Let us assume that \(p_0(x,y)\) or \(u_0(x,y)\sim 0\) for \(x^2 +y^2 \geq a^2\), where \(a\) is the characteristic source radius, and that \(a^2 \ll d^2\). This is to say that the so-called \(f\)-number: \(N = d/2a \sim 1/2\alpha\) so \(N^2 \gg 1\).
The phase in Eq. \eqref{pressure at 0} can be approximated by \begin{align*} -ik\sqrt{x^2 + y^2 + d^2} &= -ikd \bigg(1 + \frac{x^2 + y^2}{d^2}\bigg)^{1/2}\\ &= -ikd + ik \frac{x^2 + y^2}{2d} + \Order(ka^2/d^3)\,. \end{align*} Meanwhile, the amplitude is approximated as \begin{align*} \frac{A}{\sqrt{x^2 + y^2 + d^2}} \simeq \frac{A}{d}\,, \end{align*} which has units of pressure (pressure \(\times\) distance \(\div\) distance \(=\) pressure). So the source condition, Eq. \eqref{pressure at 0}, becomes \begin{align*} p_\omega (x,y,0) &= A \frac{e^{-ikd}}{d} e^{-ik(x^2 + y^2)/2d}\,. \end{align*} Thus if \begin{align*} u_0(x,y)\,, \,\, p_0(x,y) = \text{ unfocused source distribution,} \end{align*} focusing is achieved by multiplying by \(e^{-ik(x^2+y^2)/2d}\), or in axisymmetric form, \(e^{-ik(x^2+y^2)/2d}\). The factor \(A {e^{-ikd}}/{d}\) can be neglected because phase is a relative quantity, and because \(A/d\) is simply a pressure amplitude that can be included in the pressure source amplitude \(p_0\) or the velocity source amplitude \(u_0 = p_0/\rho_0c_0\). Reintroducing the time dependence renders focusing as time-advancing: \begin{align*} e^{-i\omega t} e^{-ik\rho^2/2d} = e^{-i\omega (t + \rho/2c_0d)}\,. \end{align*} That is to say, focusing is achieved in the time domain by the transformation \begin{align*} t \mapsto t + \frac{\rho^2}{2c_0 d}\,, \end{align*} i.e., the further from the origin, the earlier the waveform must be launched.

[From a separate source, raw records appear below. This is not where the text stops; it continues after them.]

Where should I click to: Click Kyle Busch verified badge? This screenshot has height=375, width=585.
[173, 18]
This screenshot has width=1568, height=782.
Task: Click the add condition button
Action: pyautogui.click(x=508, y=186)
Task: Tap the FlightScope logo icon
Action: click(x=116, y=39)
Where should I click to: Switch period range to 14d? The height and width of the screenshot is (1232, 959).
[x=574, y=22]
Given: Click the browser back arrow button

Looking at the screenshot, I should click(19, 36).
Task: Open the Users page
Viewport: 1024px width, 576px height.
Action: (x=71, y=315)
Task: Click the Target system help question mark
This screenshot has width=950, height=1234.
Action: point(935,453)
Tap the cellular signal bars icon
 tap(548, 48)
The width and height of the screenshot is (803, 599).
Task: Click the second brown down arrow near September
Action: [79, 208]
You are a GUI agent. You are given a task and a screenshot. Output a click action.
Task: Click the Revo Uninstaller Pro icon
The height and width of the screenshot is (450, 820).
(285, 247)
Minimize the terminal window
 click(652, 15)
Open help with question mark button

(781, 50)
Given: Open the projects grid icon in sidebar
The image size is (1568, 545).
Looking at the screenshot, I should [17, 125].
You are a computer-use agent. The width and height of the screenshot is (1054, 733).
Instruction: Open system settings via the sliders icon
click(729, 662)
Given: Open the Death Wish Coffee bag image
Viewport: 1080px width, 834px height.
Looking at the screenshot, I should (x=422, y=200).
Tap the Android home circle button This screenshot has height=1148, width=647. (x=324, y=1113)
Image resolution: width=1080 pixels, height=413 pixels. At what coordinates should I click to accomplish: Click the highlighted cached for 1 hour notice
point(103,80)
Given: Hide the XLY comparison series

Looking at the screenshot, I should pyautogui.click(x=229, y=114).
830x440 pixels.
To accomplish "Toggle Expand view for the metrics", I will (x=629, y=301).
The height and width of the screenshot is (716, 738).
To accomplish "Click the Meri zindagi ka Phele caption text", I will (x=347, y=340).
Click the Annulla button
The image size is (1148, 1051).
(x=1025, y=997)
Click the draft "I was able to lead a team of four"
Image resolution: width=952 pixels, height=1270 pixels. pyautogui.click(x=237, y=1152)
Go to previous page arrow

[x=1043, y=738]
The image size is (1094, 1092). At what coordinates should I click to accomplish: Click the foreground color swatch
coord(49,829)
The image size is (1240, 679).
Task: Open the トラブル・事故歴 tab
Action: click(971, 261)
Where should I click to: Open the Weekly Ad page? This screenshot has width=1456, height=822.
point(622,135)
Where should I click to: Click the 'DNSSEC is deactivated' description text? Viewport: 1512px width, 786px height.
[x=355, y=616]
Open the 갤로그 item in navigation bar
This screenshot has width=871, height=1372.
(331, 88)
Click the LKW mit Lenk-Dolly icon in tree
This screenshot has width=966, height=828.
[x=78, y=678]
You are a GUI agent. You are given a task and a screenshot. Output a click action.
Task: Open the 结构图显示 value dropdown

In the focal plane \(z = d\), consider a focused velocity source \begin{align*} u(x,y,0,t) &= u_0(x,y) e^{-ik(x^2+y^2)/2d}e^{-i\omega t}\,. \end{align*} The Rayleigh integral evaluated at the focal plane is \begin{align}\label{Rayleigh}\tag{R} p_{\omega}(x,y,d) &= - \frac{ik\rho_0c_0}{2\pi} \iint_{-\infty}^\infty u_0(x_0,y_0) e^{-ik({x_0^2 + y_0^2})/2d} \frac{e^{ikR}}{R} \, dx_0 \, dy_0\,, \end{align} where \begin{align*} ikR &= ik\sqrt{(x-x_0)^2 + (y-y_0)^2 + d^2}\\ &= ikd\bigg(1 + \frac{x^2 + y^2}{d^2} - 2\frac{xx_0 + yy_0}{d^2} + \frac{x_0^2 + y_0^2}{d^2}\bigg)^{1/2}\\ &= ikd + ik \frac{x^2+ y^2}{2d} - ik \frac{xx_0 + yy_0}{d} + ik\frac{x_0^2 +y_0^2}{2d} + \Order(ka^2/d^3)\,. \end{align*} In the amplitude, let \(1/R \simeq 1/d\). Equation \eqref{Rayleigh} becomes \begin{align}\label{fullint}\tag{2} p_\omega(x,y,d) &= -\frac{ik\rho_0c_0}{2\pi d} e^{ikd + ik(x^2+y^2)/2d} \iint_{-\infty}^\infty u_0(x_0,y_0) e^{-ikxx_0/d - ikyy_0/d}\, dx_0 dy_0\,, \end{align} the magnitude of which is \begin{align}\label{focalpress}\tag{3} \boxed{|p_\omega (x,y,d)| = \frac{k\rho_0c_0}{2\pi d} \big|U_0(kx/d, ky/d) \big|\,,} \end{align} or in axisymmetric form, since \(U_0(\kappa) = 2\pi U_{0H}(\kappa)\), \begin{align}\label{focalpress'}\tag{3'} \boxed{|p_\omega (\rho,d)| = \frac{k\rho_0c_0}{d} \big|U_{0H}(k\rho/d) \big|\,,} \end{align} That is to say, the field in the focal plane is but a spatial mapping of the far field into the focal plane: both are given in terms of the 2D spatial Fourier transform of the source condition.
Further insight can be gained from assessing the field at the focal point \((x,y,z) = (0,0,d)\), Eq. \eqref{focalpress} becomes \begin{align*} {|p_\omega (0,0,d)| = \frac{k\rho_0c_0}{2\pi d} Q} \end{align*} Let \(Q = \bar{u}_0 S\), where \(S\) is the surface area of the source, and where the mean source particle velocity is \begin{align*} \bar{u}_0 = \frac{Q}{S} = \frac{U_0(0,0)}{S} = \frac{1}{S}\int_{S} u_0(x,y) dS\,. \end{align*} Then, since \(|p_\omega (0,0,d)| = \frac{k\rho_0c_0}{2\pi d} Q\), the ratio of the pressure at the focal point to that in a plane wave with mean source particle velocity is \begin{align*} \frac{|p_\omega(0,0,d)|}{\rho_0c_0\bar{u}_0} = \frac{kS}{2\pi d} = \frac{S}{\lambda d}\,. \end{align*} Define \begin{align} \boxed{G = \frac{S}{\lambda d} = \text{ focusing gain}\,,} \end{align} which for a uniform circular piston of surface area \(S = \pi a^2\) reduces to \begin{align*} G = \frac{ka^2}{2d} = \frac{z_0}{d}\,. \end{align*} Note: the geometric focus at \((x,y,z) = (0,0,d)\) is typically further beyond the location of the maximum axial amplitude.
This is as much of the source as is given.